# Tâches à réaliser
• a. Selon l'extrait sur McKinsey, en quelle année le cabinet fêtera-t-il son siècle d'existence ?
• b. Recopiez fidèlement l'extrait sur McKinsey à partir des mots « Dans quatre ans, en » et arrêtez-vous après « coins du globe. ».

───── Extrait du document ─────

Dans quatre ans, en 2026, McKinsey, la rock star du conseil en stratégie mondial, aux 30000 collaborateurs, 2500 partners et quelque 10 milliards de dollars de chiffre d’affaires, fêtera son siècle d’existence.
Voilà 100 ans que la crème de la crème des Harvard et des HEC de ce monde souffle à l’oreille des CEO et PDG des plus grosses entreprises et, de manière croissante depuis 20 ans, à l’oreille des gouvernements aux quatre coins du globe.
Comment croître ? Comment décroître ? Comment digitaliser ? Comment embaucher ? Comment licencier ? Comment ne pas mettre la clé sous la porte ? Comment concevoir des politiques publiques énergétiques, de santé, de défense ? McKinsey, McKinsey, McKinsey !
Le tout sans que ces innombrables missions – leur sujet, leur résultat, leur coût, leur impact – ne soient jamais rendues publiques. Bien sûr, il y eut quelques exceptions notables, comme quand l’ancien patron mondial de la firme a été condamné pour délit d’initié, ou quand, en 2001, la responsabilité de McKinsey dans l’effondrement du géant américain de l’énergie Enron, et avec lui celui d’Arthur Andersen, l’un des cinq plus gros auditeurs au monde, fut mis en avant, ou à l’occasion de ratages restés célèbres : comme quand McKinsey affirmait à AT&T en 2000 que le marché du téléphone mobile ne dépasserait pas le million d’abonnés…
Au-delà, McKinsey a toujours été partout et nulle part à la fois – « en même temps » dirait Emmanuel Macron, dont la proximité avec McKinsey a été tout particulièrement scrutée ces deux dernières années en France (relire nos articles ici et là).
Une confidentialité qui, depuis peu, a éclaté en mille morceaux. Dans ce travail de révélation, les deux journalistes du New York Times, Walt Bogdanich et Michael Forsythe, ont joué un rôle prépondérant.
Quatre ans d’enquêtes
La charge débute en 2018. Ils écrivent alors sur le rôle de McKinsey dans la « capture de l’État » sud-africain, ainsi qu’ont été nommées les affaires de corruption qui ont gangrené les années au pouvoir de Jacob Zuma (2009-2018). Le cabinet a dû depuis rembourser 100 millions de dollars d’honoraires, et vient d’être mis en examen par la justice sud-africaine.
S’ensuivra une dizaine d’autres enquêtes tout aussi gênantes, voire beaucoup plus : sur les missions du cabinet au service des politiques de lutte contre l’immigration aux États-Unis ; sur les liens du cabinet avec les régimes autoritaires de l’ex-président ukrainien Viktor Ianoukovytch ou du président de la République populaire de Chine, Xi Jinping ; sur les consultants de McKinsey réunis en voyage d’entreprise à l’extrême ouest de la Chine, à quelques encablures d’un des camps d’endoctrinement des indépendantistes ouïghoures (relire notre article) ; sur la manière avec laquelle McKinsey aurait permis l’identification d’opposants saoudiens sur Twitter ; sur les conflits d’intérêts entre les missions du cabinet et son fonds d’investissement interne ; et, cerise sur le gâteau, la responsabilité du cabinet quant aux missions de conseil réalisées durant quinze ans sur les médicaments antidouleurs (opioïdes) qui ont causé 500 000 morts par overdose en 20 ans aux États-Unis.

───── Extraits des entrées ─────

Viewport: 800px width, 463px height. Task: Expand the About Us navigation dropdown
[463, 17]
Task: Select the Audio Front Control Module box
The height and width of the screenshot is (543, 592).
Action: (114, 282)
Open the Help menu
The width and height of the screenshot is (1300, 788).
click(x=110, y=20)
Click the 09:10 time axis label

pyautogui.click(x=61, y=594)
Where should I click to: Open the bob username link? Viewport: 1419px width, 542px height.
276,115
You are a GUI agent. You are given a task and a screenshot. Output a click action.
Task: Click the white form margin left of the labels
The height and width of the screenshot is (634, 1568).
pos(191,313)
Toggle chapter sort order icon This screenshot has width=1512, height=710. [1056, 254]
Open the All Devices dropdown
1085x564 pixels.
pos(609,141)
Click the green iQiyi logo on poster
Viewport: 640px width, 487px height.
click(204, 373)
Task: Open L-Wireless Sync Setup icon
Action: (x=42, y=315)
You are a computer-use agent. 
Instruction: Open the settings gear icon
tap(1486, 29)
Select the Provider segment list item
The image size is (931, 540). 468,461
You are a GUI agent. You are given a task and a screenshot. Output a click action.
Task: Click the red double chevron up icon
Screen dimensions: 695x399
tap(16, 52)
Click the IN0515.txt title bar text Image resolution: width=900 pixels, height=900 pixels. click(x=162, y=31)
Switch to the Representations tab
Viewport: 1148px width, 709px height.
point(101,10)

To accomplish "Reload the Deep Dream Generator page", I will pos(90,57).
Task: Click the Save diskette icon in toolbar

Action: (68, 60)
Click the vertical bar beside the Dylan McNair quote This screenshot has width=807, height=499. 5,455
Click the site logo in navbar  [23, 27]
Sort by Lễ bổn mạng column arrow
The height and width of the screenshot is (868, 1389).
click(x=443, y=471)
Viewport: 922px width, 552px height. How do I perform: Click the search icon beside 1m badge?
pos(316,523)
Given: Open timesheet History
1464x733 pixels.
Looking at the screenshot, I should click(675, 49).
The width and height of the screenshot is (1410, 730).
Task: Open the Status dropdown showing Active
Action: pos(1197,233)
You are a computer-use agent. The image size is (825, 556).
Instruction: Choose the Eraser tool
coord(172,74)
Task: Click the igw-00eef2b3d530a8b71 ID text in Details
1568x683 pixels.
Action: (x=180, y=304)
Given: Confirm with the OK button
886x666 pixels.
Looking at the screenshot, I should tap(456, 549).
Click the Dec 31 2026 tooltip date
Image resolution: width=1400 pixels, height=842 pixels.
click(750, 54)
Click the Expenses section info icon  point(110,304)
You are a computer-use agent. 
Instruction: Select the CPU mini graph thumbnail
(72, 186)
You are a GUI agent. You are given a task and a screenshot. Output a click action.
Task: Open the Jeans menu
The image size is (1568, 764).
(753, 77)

─────

# Résultats des tâches
• a. En 2026.

• b.
Dans quatre ans, en 2026, McKinsey, la rock star du conseil en stratégie mondial, aux 30000 collaborateurs, 2500 partners et quelque 10 milliards de dollars de chiffre d’affaires, fêtera son siècle d’existence.
Voilà 100 ans que la crème de la crème des Harvard et des HEC de ce monde souffle à l’oreille des CEO et PDG des plus grosses entreprises et, de manière croissante depuis 20 ans, à l’oreille des gouvernements aux quatre coins du globe.